• **Instructions to follow**: The records shown below are to be repeated exactly and completely.

Stored data
= Beginning of Section =

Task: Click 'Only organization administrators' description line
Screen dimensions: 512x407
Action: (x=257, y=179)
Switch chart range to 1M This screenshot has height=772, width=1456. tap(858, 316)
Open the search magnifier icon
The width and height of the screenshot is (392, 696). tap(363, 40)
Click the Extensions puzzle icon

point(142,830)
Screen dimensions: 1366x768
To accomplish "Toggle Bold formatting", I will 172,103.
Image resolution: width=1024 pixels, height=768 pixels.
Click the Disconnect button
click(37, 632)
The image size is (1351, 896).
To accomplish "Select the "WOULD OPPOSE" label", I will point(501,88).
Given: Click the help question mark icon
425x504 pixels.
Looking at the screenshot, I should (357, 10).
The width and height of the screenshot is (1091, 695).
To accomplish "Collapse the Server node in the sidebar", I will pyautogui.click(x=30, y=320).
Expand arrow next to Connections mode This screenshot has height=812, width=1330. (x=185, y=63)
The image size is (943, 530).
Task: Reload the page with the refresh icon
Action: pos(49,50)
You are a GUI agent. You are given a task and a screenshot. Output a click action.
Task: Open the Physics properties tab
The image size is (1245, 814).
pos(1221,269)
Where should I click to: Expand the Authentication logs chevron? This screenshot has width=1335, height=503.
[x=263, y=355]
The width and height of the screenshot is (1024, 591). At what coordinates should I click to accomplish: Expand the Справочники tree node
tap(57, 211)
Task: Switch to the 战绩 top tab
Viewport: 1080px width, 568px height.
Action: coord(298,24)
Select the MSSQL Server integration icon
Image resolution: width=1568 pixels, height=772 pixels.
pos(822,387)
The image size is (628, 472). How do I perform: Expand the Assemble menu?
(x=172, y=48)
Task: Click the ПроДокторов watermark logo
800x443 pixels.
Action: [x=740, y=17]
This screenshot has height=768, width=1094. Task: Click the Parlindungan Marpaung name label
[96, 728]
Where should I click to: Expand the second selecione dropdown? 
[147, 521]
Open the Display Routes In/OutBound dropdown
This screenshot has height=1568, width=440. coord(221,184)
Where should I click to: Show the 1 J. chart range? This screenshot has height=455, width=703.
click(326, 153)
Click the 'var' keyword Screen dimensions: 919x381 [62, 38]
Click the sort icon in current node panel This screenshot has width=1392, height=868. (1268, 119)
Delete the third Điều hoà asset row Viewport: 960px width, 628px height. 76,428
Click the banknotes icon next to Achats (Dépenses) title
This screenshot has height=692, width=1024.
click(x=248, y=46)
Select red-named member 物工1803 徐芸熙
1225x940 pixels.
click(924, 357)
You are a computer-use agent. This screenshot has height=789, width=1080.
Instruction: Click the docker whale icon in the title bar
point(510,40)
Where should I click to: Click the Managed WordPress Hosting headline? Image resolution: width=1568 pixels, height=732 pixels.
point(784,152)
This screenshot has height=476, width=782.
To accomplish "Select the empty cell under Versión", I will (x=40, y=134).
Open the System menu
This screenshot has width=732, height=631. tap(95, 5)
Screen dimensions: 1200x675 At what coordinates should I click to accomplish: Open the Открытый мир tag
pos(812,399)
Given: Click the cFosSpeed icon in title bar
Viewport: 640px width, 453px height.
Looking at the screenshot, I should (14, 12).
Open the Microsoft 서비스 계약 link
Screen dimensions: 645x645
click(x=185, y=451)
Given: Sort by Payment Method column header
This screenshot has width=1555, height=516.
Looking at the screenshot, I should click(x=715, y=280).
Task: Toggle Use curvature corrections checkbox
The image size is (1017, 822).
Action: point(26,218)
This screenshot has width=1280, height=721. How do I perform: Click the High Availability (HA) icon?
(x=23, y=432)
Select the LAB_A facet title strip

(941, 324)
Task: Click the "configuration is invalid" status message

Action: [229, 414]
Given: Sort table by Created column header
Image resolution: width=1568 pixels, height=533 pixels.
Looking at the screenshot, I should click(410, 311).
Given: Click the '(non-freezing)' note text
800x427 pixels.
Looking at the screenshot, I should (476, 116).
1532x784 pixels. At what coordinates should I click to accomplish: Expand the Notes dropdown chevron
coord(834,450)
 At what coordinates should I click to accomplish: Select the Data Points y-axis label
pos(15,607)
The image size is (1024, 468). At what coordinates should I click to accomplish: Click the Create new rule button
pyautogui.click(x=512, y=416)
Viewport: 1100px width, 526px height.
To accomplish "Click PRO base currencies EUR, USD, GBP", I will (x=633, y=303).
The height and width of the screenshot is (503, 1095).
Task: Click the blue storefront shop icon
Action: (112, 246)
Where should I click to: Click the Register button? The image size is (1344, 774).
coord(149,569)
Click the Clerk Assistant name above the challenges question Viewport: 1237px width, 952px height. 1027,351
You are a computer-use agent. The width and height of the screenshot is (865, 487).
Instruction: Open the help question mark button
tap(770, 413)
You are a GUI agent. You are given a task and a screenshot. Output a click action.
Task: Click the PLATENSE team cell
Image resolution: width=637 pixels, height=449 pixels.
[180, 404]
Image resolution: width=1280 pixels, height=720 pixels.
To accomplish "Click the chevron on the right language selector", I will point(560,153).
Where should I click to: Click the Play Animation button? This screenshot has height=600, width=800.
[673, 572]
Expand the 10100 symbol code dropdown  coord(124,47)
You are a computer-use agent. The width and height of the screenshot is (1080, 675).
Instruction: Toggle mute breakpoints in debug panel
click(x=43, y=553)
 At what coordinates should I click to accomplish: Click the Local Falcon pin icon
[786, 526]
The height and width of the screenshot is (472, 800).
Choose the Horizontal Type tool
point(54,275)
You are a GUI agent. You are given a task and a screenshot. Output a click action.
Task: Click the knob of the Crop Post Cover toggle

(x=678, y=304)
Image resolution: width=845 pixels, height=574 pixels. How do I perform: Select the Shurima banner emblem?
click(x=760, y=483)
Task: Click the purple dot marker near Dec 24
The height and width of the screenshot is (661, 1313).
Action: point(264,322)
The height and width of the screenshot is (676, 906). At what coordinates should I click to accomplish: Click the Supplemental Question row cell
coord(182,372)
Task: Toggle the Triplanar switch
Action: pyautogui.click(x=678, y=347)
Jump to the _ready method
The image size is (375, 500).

= End of Section =

• **Exercise solution**:
Task: Click 'Only organization administrators' description line
Screen dimensions: 512x407
Action: (x=257, y=179)
Switch chart range to 1M This screenshot has height=772, width=1456. tap(858, 316)
Open the search magnifier icon
The width and height of the screenshot is (392, 696). tap(363, 40)
Click the Extensions puzzle icon

point(142,830)
Screen dimensions: 1366x768
To accomplish "Toggle Bold formatting", I will 172,103.
Image resolution: width=1024 pixels, height=768 pixels.
Click the Disconnect button
click(37, 632)
The image size is (1351, 896).
To accomplish "Select the "WOULD OPPOSE" label", I will point(501,88).
Given: Click the help question mark icon
425x504 pixels.
Looking at the screenshot, I should (357, 10).
The width and height of the screenshot is (1091, 695).
To accomplish "Collapse the Server node in the sidebar", I will pyautogui.click(x=30, y=320).
Expand arrow next to Connections mode This screenshot has height=812, width=1330. (x=185, y=63)
The image size is (943, 530).
Task: Reload the page with the refresh icon
Action: pos(49,50)
You are a GUI agent. You are given a task and a screenshot. Output a click action.
Task: Open the Physics properties tab
The image size is (1245, 814).
pos(1221,269)
Where should I click to: Expand the Authentication logs chevron? This screenshot has width=1335, height=503.
[x=263, y=355]
The width and height of the screenshot is (1024, 591). At what coordinates should I click to accomplish: Expand the Справочники tree node
tap(57, 211)
Task: Switch to the 战绩 top tab
Viewport: 1080px width, 568px height.
Action: coord(298,24)
Select the MSSQL Server integration icon
Image resolution: width=1568 pixels, height=772 pixels.
pos(822,387)
The image size is (628, 472). How do I perform: Expand the Assemble menu?
(x=172, y=48)
Task: Click the ПроДокторов watermark logo
800x443 pixels.
Action: [x=740, y=17]
This screenshot has height=768, width=1094. Task: Click the Parlindungan Marpaung name label
[96, 728]
Where should I click to: Expand the second selecione dropdown? 
[147, 521]
Open the Display Routes In/OutBound dropdown
This screenshot has height=1568, width=440. coord(221,184)
Where should I click to: Show the 1 J. chart range? This screenshot has height=455, width=703.
click(326, 153)
Click the 'var' keyword Screen dimensions: 919x381 [62, 38]
Click the sort icon in current node panel This screenshot has width=1392, height=868. (1268, 119)
Delete the third Điều hoà asset row Viewport: 960px width, 628px height. 76,428
Click the banknotes icon next to Achats (Dépenses) title
This screenshot has height=692, width=1024.
click(x=248, y=46)
Select red-named member 物工1803 徐芸熙
1225x940 pixels.
click(924, 357)
You are a computer-use agent. This screenshot has height=789, width=1080.
Instruction: Click the docker whale icon in the title bar
point(510,40)
Where should I click to: Click the Managed WordPress Hosting headline? Image resolution: width=1568 pixels, height=732 pixels.
point(784,152)
This screenshot has height=476, width=782.
To accomplish "Select the empty cell under Versión", I will (x=40, y=134).
Open the System menu
This screenshot has width=732, height=631. tap(95, 5)
Screen dimensions: 1200x675 At what coordinates should I click to accomplish: Open the Открытый мир tag
pos(812,399)
Given: Click the cFosSpeed icon in title bar
Viewport: 640px width, 453px height.
Looking at the screenshot, I should (14, 12).
Open the Microsoft 서비스 계약 link
Screen dimensions: 645x645
click(x=185, y=451)
Given: Sort by Payment Method column header
This screenshot has width=1555, height=516.
Looking at the screenshot, I should click(x=715, y=280).
Task: Toggle Use curvature corrections checkbox
The image size is (1017, 822).
Action: point(26,218)
This screenshot has width=1280, height=721. How do I perform: Click the High Availability (HA) icon?
(x=23, y=432)
Select the LAB_A facet title strip

(941, 324)
Task: Click the "configuration is invalid" status message

Action: [229, 414]
Given: Sort table by Created column header
Image resolution: width=1568 pixels, height=533 pixels.
Looking at the screenshot, I should click(410, 311).
Given: Click the '(non-freezing)' note text
800x427 pixels.
Looking at the screenshot, I should (476, 116).
1532x784 pixels. At what coordinates should I click to accomplish: Expand the Notes dropdown chevron
coord(834,450)
 At what coordinates should I click to accomplish: Select the Data Points y-axis label
pos(15,607)
The image size is (1024, 468). At what coordinates should I click to accomplish: Click the Create new rule button
pyautogui.click(x=512, y=416)
Viewport: 1100px width, 526px height.
To accomplish "Click PRO base currencies EUR, USD, GBP", I will (x=633, y=303).
The height and width of the screenshot is (503, 1095).
Task: Click the blue storefront shop icon
Action: (112, 246)
Where should I click to: Click the Register button? The image size is (1344, 774).
coord(149,569)
Click the Clerk Assistant name above the challenges question Viewport: 1237px width, 952px height. 1027,351
You are a computer-use agent. The width and height of the screenshot is (865, 487).
Instruction: Open the help question mark button
tap(770, 413)
You are a GUI agent. You are given a task and a screenshot. Output a click action.
Task: Click the PLATENSE team cell
Image resolution: width=637 pixels, height=449 pixels.
[180, 404]
Image resolution: width=1280 pixels, height=720 pixels.
To accomplish "Click the chevron on the right language selector", I will point(560,153).
Where should I click to: Click the Play Animation button? This screenshot has height=600, width=800.
[673, 572]
Expand the 10100 symbol code dropdown  coord(124,47)
You are a computer-use agent. The width and height of the screenshot is (1080, 675).
Instruction: Toggle mute breakpoints in debug panel
click(x=43, y=553)
 At what coordinates should I click to accomplish: Click the Local Falcon pin icon
[786, 526]
The height and width of the screenshot is (472, 800).
Choose the Horizontal Type tool
point(54,275)
You are a GUI agent. You are given a task and a screenshot. Output a click action.
Task: Click the knob of the Crop Post Cover toggle

(x=678, y=304)
Image resolution: width=845 pixels, height=574 pixels. How do I perform: Select the Shurima banner emblem?
click(x=760, y=483)
Task: Click the purple dot marker near Dec 24
The height and width of the screenshot is (661, 1313).
Action: point(264,322)
The height and width of the screenshot is (676, 906). At what coordinates should I click to accomplish: Click the Supplemental Question row cell
coord(182,372)
Task: Toggle the Triplanar switch
Action: pyautogui.click(x=678, y=347)
Jump to the _ready method
The image size is (375, 500).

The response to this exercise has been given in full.